"L’ABEILLE"
Quelle, et si fine, et si mortelle,
Que soit ta pointe, blonde abeille,
Je n’ai, sur ma tendre corbeille,
Jeté qu’un songe de dentelle.
Pique du sein la gourde belle
Sur qui l’Amour meurt ou sommeille,
Qu’un peu de moi même vermeille
Vienne à la chair ronde et rebelle !
J’ai grand besoin d’un prompt tourment :
Un mal vif et bien terminé
Vaut mieux qu’un supplice dormant !
Soit donc mon sens illuminé
Par cette infime alerte d’or
Sans qui l’Amour meurt ou s’endort !
Extrait de "Charmes"
Paul VALÉRY
(1871 - 1945)
Né à Sète, influencé par Mallarmé, il écrit des poèmes puis préfère les mathématiques avant de retourner à la littérature en cherchant à établir l’unité créatrice de l’esprit ("Introduction à la méthode de création de Léonard de Vinci").
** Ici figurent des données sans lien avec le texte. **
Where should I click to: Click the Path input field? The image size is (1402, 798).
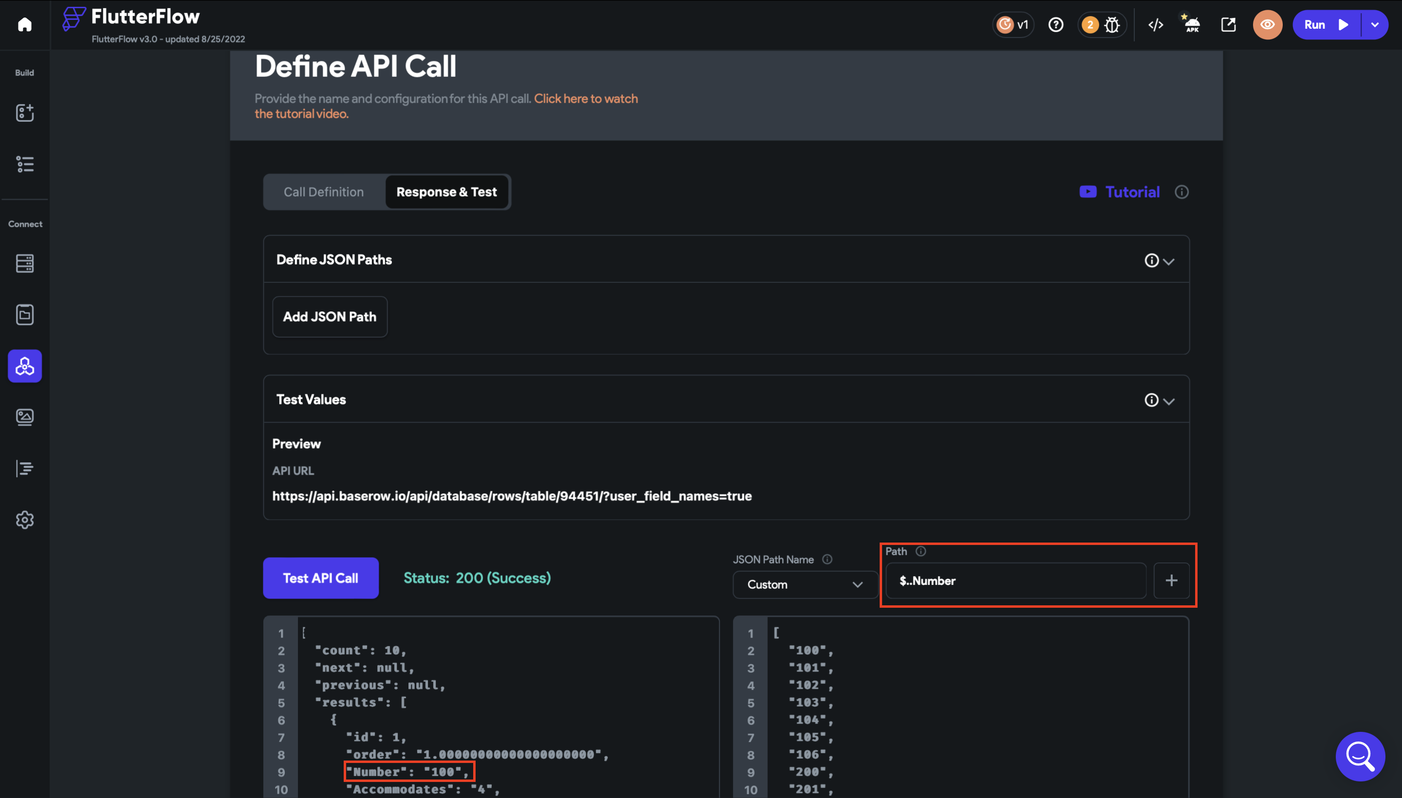coord(1015,581)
Il se rapproche de l’intellectualisme avec "La Soirée avec M. Edmond Teste" puis retourne vers la poésie, "La Jeune Parque", "Charmes". À partir de 1937, il enseigne l’art au Collège de France. Il écrit des essais "Variétés", des dialogues "L’Âme et la Danse". Une abondante œuvre posthume est publiée dont "Mon Faust", "Cahiers".